• _Instructions for the task_
Please set down all of the data below verbatim.

• _Source data_
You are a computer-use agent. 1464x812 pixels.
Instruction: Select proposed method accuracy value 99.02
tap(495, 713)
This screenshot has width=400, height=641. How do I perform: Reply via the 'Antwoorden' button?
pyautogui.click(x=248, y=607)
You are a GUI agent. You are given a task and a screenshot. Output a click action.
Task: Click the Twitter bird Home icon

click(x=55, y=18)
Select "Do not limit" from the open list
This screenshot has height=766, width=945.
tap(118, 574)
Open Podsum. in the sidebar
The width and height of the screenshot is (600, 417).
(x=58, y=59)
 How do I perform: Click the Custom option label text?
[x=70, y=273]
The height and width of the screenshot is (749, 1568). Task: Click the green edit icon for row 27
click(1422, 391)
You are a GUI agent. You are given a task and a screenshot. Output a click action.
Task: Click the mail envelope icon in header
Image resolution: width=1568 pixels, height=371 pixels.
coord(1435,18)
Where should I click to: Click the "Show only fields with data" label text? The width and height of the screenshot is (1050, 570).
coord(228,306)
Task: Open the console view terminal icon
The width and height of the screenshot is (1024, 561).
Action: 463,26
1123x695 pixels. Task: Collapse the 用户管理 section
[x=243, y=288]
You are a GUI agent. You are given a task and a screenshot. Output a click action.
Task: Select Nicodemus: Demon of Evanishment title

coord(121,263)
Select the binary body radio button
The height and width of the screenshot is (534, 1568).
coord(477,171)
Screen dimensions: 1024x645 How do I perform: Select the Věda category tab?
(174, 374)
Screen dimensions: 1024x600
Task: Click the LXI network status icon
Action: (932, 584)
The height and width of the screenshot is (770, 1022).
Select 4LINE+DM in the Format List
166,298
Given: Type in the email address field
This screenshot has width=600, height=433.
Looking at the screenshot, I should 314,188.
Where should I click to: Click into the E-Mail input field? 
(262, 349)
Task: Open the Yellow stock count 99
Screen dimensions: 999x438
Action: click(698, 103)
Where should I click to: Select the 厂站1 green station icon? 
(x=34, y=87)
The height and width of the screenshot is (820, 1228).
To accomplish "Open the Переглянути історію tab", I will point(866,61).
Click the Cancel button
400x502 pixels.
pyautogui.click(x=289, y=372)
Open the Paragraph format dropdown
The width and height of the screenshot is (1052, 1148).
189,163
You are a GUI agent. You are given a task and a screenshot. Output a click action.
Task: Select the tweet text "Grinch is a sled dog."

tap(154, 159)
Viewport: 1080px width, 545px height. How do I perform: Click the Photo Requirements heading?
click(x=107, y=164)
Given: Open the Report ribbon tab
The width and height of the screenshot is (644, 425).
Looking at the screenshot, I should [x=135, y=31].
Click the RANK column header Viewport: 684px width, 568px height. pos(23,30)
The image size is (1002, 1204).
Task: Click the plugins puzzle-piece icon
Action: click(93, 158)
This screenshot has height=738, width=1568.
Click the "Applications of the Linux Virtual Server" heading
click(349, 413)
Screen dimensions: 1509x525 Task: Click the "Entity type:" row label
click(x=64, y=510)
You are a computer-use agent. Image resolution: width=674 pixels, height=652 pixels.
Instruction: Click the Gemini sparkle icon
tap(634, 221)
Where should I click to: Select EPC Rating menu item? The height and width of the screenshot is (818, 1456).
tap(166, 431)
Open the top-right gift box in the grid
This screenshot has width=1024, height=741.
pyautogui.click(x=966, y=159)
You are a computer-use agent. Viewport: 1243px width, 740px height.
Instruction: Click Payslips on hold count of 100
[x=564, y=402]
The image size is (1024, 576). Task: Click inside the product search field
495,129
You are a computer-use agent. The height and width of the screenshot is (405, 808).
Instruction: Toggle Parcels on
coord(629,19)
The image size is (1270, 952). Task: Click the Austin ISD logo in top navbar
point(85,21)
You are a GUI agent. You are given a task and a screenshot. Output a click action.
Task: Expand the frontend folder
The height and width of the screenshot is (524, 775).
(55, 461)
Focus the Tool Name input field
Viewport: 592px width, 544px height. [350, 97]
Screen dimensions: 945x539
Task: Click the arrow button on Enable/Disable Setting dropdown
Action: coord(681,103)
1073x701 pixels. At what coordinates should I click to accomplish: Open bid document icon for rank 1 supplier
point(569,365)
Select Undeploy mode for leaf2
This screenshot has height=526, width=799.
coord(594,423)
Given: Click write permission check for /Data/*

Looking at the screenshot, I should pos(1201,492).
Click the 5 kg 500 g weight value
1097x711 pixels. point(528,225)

• _Result of the exercise_
You are a computer-use agent. 1464x812 pixels.
Instruction: Select proposed method accuracy value 99.02
tap(495, 713)
This screenshot has width=400, height=641. How do I perform: Reply via the 'Antwoorden' button?
pyautogui.click(x=248, y=607)
You are a GUI agent. You are given a task and a screenshot. Output a click action.
Task: Click the Twitter bird Home icon

click(x=55, y=18)
Select "Do not limit" from the open list
This screenshot has height=766, width=945.
tap(118, 574)
Open Podsum. in the sidebar
The width and height of the screenshot is (600, 417).
(x=58, y=59)
 How do I perform: Click the Custom option label text?
[x=70, y=273]
The height and width of the screenshot is (749, 1568). Task: Click the green edit icon for row 27
click(1422, 391)
You are a GUI agent. You are given a task and a screenshot. Output a click action.
Task: Click the mail envelope icon in header
Image resolution: width=1568 pixels, height=371 pixels.
coord(1435,18)
Where should I click to: Click the "Show only fields with data" label text? The width and height of the screenshot is (1050, 570).
coord(228,306)
Task: Open the console view terminal icon
The width and height of the screenshot is (1024, 561).
Action: 463,26
1123x695 pixels. Task: Collapse the 用户管理 section
[x=243, y=288]
You are a GUI agent. You are given a task and a screenshot. Output a click action.
Task: Select Nicodemus: Demon of Evanishment title

coord(121,263)
Select the binary body radio button
The height and width of the screenshot is (534, 1568).
coord(477,171)
Screen dimensions: 1024x645 How do I perform: Select the Věda category tab?
(174, 374)
Screen dimensions: 1024x600
Task: Click the LXI network status icon
Action: (932, 584)
The height and width of the screenshot is (770, 1022).
Select 4LINE+DM in the Format List
166,298
Given: Type in the email address field
This screenshot has width=600, height=433.
Looking at the screenshot, I should 314,188.
Where should I click to: Click into the E-Mail input field? 
(262, 349)
Task: Open the Yellow stock count 99
Screen dimensions: 999x438
Action: click(698, 103)
Where should I click to: Select the 厂站1 green station icon? 
(x=34, y=87)
The height and width of the screenshot is (820, 1228).
To accomplish "Open the Переглянути історію tab", I will point(866,61).
Click the Cancel button
400x502 pixels.
pyautogui.click(x=289, y=372)
Open the Paragraph format dropdown
The width and height of the screenshot is (1052, 1148).
189,163
You are a GUI agent. You are given a task and a screenshot. Output a click action.
Task: Select the tweet text "Grinch is a sled dog."

tap(154, 159)
Viewport: 1080px width, 545px height. How do I perform: Click the Photo Requirements heading?
click(x=107, y=164)
Given: Open the Report ribbon tab
The width and height of the screenshot is (644, 425).
Looking at the screenshot, I should [x=135, y=31].
Click the RANK column header Viewport: 684px width, 568px height. pos(23,30)
The image size is (1002, 1204).
Task: Click the plugins puzzle-piece icon
Action: click(93, 158)
This screenshot has height=738, width=1568.
Click the "Applications of the Linux Virtual Server" heading
click(349, 413)
Screen dimensions: 1509x525 Task: Click the "Entity type:" row label
click(x=64, y=510)
You are a computer-use agent. Image resolution: width=674 pixels, height=652 pixels.
Instruction: Click the Gemini sparkle icon
tap(634, 221)
Where should I click to: Select EPC Rating menu item? The height and width of the screenshot is (818, 1456).
tap(166, 431)
Open the top-right gift box in the grid
This screenshot has width=1024, height=741.
pyautogui.click(x=966, y=159)
You are a computer-use agent. Viewport: 1243px width, 740px height.
Instruction: Click Payslips on hold count of 100
[x=564, y=402]
The image size is (1024, 576). Task: Click inside the product search field
495,129
You are a computer-use agent. The height and width of the screenshot is (405, 808).
Instruction: Toggle Parcels on
coord(629,19)
The image size is (1270, 952). Task: Click the Austin ISD logo in top navbar
point(85,21)
You are a GUI agent. You are given a task and a screenshot. Output a click action.
Task: Expand the frontend folder
The height and width of the screenshot is (524, 775).
(55, 461)
Focus the Tool Name input field
Viewport: 592px width, 544px height. [350, 97]
Screen dimensions: 945x539
Task: Click the arrow button on Enable/Disable Setting dropdown
Action: coord(681,103)
1073x701 pixels. At what coordinates should I click to accomplish: Open bid document icon for rank 1 supplier
point(569,365)
Select Undeploy mode for leaf2
This screenshot has height=526, width=799.
coord(594,423)
Given: Click write permission check for /Data/*

Looking at the screenshot, I should pos(1201,492).
Click the 5 kg 500 g weight value
1097x711 pixels. point(528,225)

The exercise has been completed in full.